-- Entries shown follows --

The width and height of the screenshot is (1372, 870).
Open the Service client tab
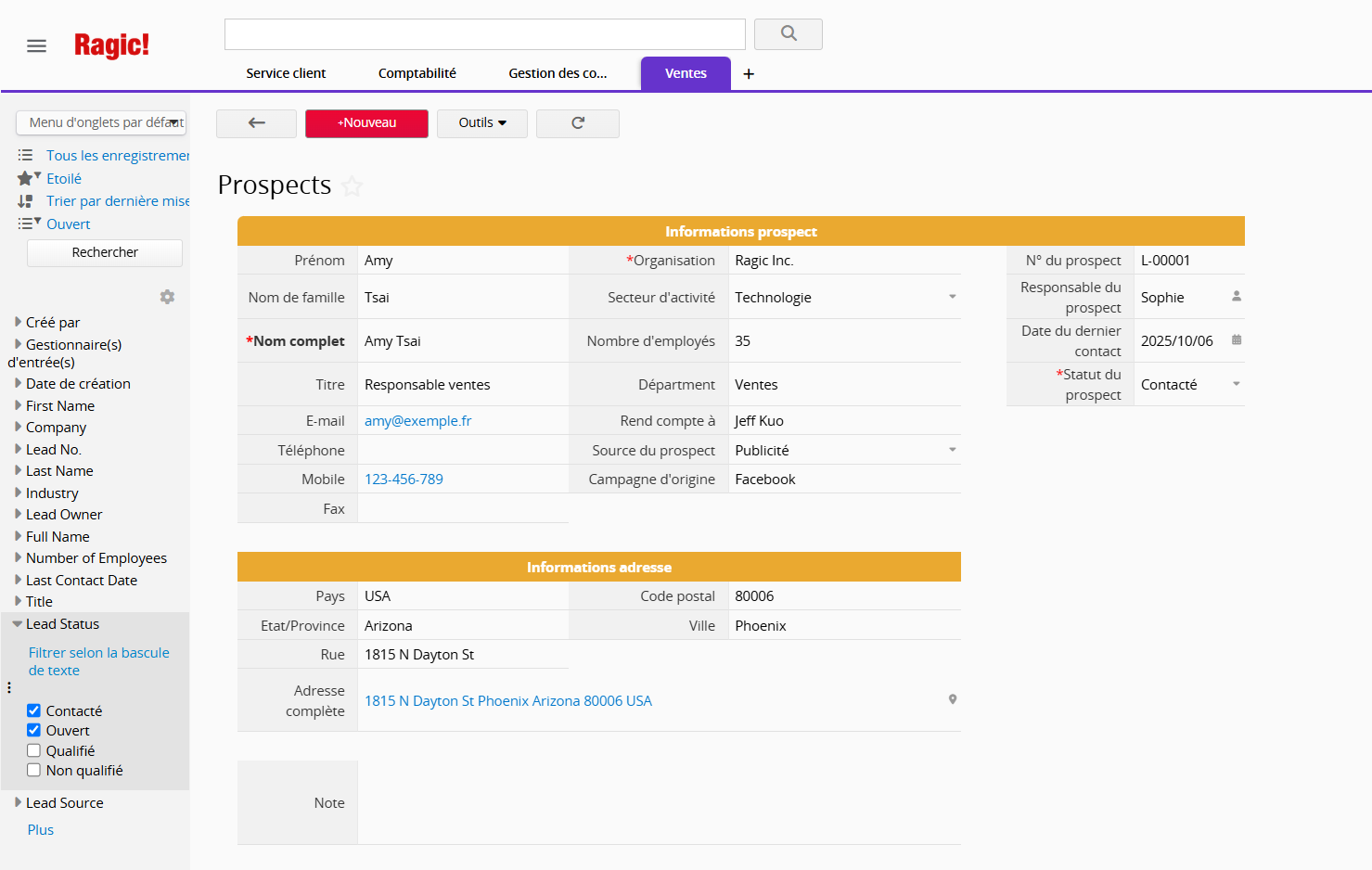coord(286,73)
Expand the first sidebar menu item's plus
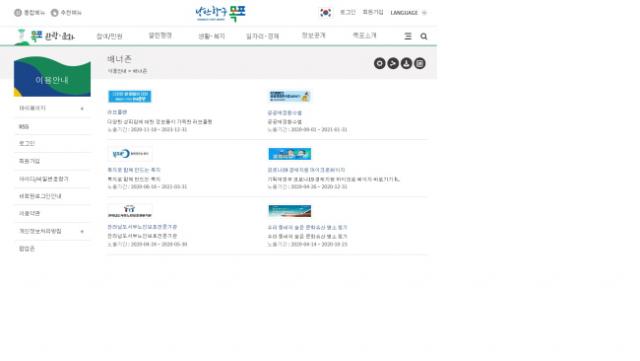The image size is (640, 361). tap(82, 109)
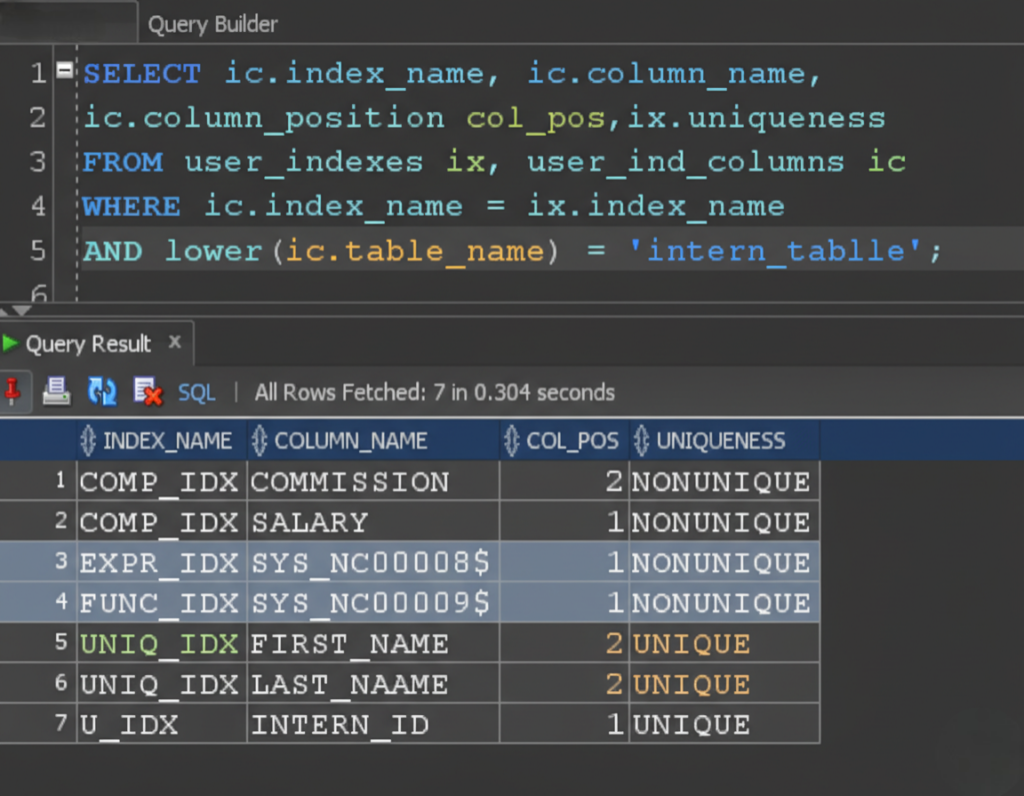
Task: Select row number 5 in results grid
Action: tap(60, 643)
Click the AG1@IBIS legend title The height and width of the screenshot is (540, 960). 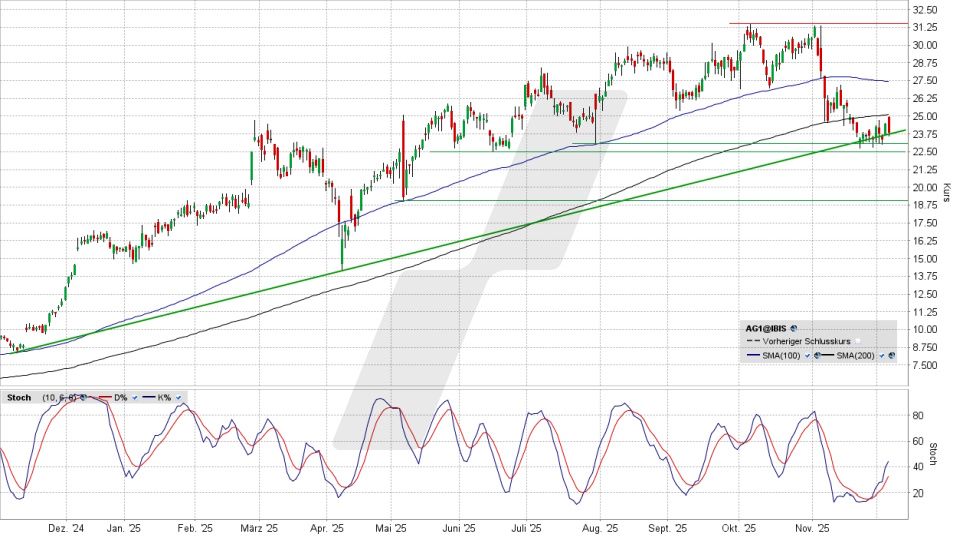click(x=766, y=327)
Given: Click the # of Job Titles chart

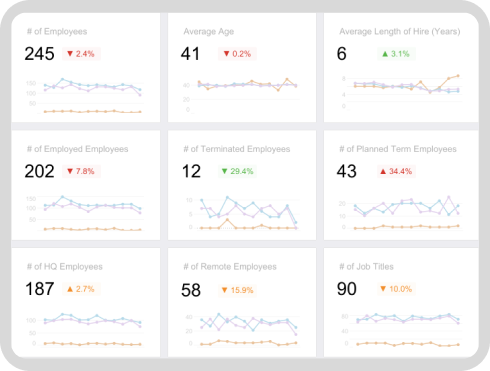Looking at the screenshot, I should click(399, 330).
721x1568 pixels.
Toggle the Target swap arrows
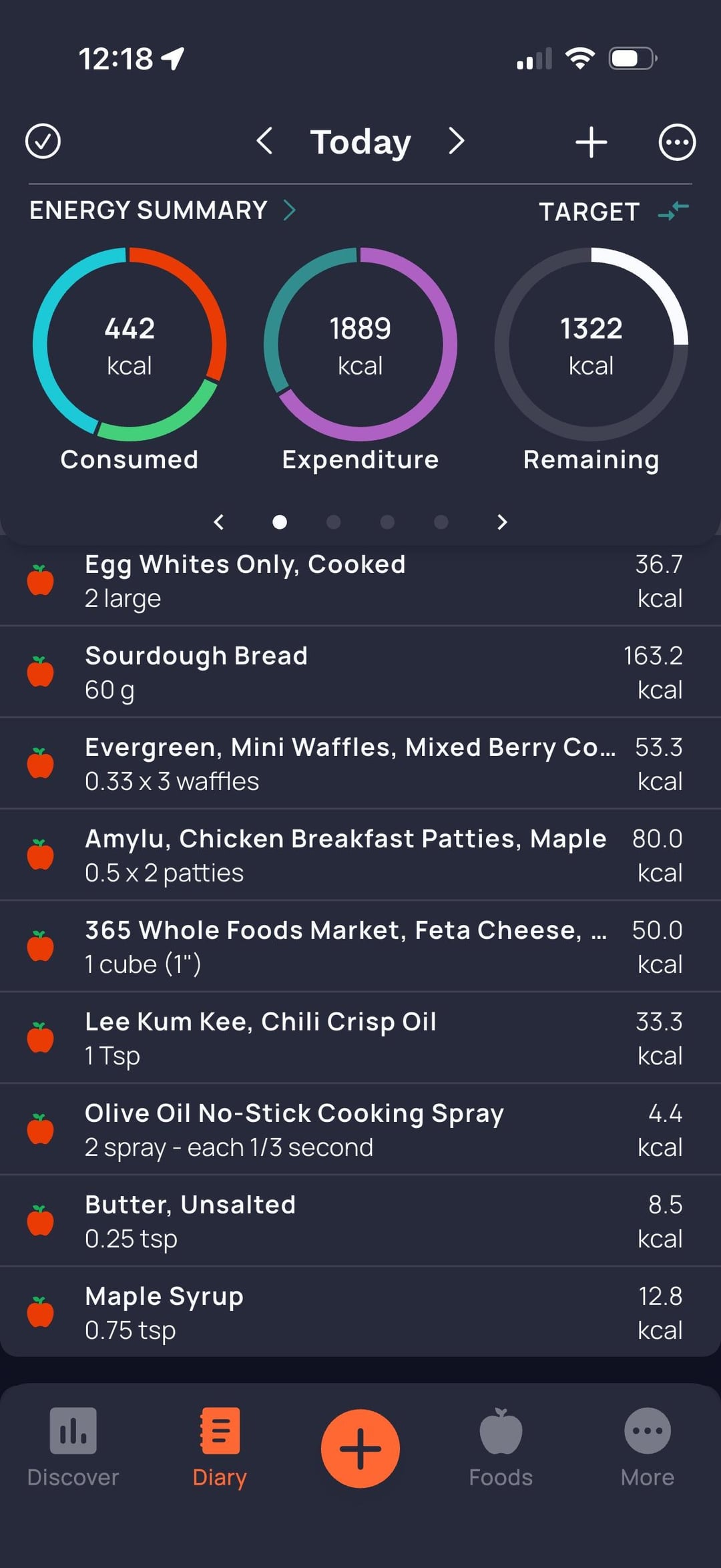click(673, 211)
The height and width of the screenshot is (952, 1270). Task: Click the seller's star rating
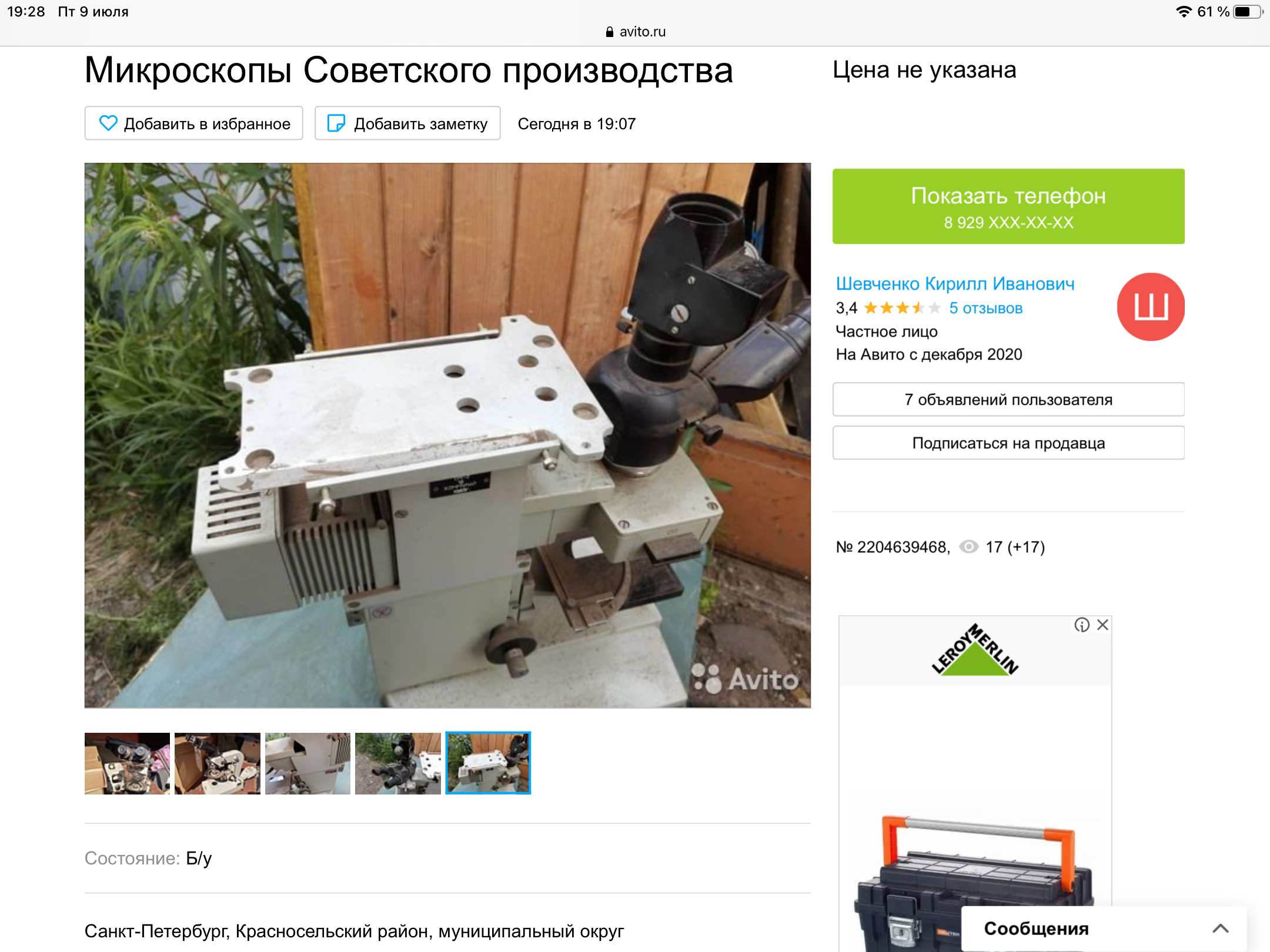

-- Entries shown concluded --

Description of the task: Which lines fall between the one containing "721x1568 pixels." and the last line of the listing, both included? Give them again exactly, without the pictures.

Task solution:
721x1568 pixels.
Toggle the Target swap arrows
click(673, 211)
The height and width of the screenshot is (952, 1270). Task: Click the seller's star rating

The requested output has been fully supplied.